_Selected extract:_
= = = =
As to the other issues like "cumbersome categories", hey, it's now
open-source and I'm open to ways of improving it. Scratchpad/Axiom
evolved to the system it is now because hundreds of people worked on
it and improved it. Someone needs to "unify" the Axiom type tree with
the mathematics in a much more systematic way. This is about a whole
Ph.D-thesis level of effort. The benefits of such thesis work would
be enormous as it would clarify how to correctly build these systems.
Axiom's types grew with knowledge of the theory but without benefit
of the detailed analysis.

>
>  As a consequence many were confused and discouraged, and switched to
>  other computer algebra systems, for instance Magma, which offers a
>  large library and is very fast (although it does not offer the rich
>  mechanism of Axiom for contructing domains and categories).

Now Axiom is back as open source. That is a necessary condition but not
sufficient. We need two things to survive. We need a community and we
need a funding model. 

>
>  Consequently, I think there must be a thinking about the state of
>  Axiom, and clear signs concerning its future, beyond the point of
>  making it publicly available. Will the compiler will be fixed ? Will
>  it be documented ? Will compiled code be faster ? Will researchers in
>  computer algebra be able to incorporate easily their software ? Will
>  they be able to redesign the system of categories ? Will it be
>  possible to link against efficient C code ? etc, etc...

For signs about its future visit savannah.nongnu.org/projects/axiom and
click on the "homepage" link. There are long range plans to unify with
theorem proving (ACL2 or MetaPRL), group theory (GAP and Magnus), 
numerical work (Octave, etc). These are evolving as discussions proceed
and the webpage has not kept pace. In addition there is the CATS (computer
algebra test suite) effort to unify the test cases from the many systems
and put them on a better mathematical footing.
= = = =
_Record extracts:_

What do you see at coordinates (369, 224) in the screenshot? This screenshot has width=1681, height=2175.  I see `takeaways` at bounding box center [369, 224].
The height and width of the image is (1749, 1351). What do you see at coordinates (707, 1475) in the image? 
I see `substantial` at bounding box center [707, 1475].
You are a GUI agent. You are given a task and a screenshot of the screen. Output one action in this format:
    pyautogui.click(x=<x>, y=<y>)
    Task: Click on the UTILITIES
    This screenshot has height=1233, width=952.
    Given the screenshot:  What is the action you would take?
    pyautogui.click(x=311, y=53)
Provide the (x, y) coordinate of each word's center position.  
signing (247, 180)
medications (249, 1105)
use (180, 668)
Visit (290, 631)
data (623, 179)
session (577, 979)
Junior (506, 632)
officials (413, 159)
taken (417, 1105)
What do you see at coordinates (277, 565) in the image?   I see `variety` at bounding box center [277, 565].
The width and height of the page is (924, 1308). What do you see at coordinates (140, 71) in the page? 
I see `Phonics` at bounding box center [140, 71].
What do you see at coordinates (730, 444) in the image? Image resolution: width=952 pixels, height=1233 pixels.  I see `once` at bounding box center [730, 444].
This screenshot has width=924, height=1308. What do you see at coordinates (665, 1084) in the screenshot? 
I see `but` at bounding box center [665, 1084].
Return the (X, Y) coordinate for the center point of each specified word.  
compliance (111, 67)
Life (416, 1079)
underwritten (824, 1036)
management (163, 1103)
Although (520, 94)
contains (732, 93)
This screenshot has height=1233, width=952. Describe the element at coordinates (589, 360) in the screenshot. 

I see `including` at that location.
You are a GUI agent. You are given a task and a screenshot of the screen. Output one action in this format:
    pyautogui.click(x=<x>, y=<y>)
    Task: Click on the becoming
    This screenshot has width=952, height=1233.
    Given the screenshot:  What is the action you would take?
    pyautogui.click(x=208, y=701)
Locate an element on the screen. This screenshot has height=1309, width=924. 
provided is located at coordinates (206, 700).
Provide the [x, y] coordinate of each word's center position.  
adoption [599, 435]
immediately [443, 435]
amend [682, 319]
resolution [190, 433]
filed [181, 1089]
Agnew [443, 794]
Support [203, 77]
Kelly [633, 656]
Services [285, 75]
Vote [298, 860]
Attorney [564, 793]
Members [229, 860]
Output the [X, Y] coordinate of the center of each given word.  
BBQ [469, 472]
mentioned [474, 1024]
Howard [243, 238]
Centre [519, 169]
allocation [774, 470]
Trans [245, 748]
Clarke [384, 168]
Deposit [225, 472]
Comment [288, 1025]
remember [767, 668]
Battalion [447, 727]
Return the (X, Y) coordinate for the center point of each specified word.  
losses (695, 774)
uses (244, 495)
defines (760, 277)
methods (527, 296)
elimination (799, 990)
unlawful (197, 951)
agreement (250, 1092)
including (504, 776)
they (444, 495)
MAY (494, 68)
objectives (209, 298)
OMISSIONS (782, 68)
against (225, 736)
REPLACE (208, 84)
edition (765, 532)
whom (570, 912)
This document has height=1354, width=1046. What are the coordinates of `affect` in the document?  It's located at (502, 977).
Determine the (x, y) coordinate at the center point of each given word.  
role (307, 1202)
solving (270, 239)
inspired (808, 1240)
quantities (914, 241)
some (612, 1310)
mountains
= = = =
According to the reply about Axiom, what two things does the project need in order to survive?

A community and a funding model.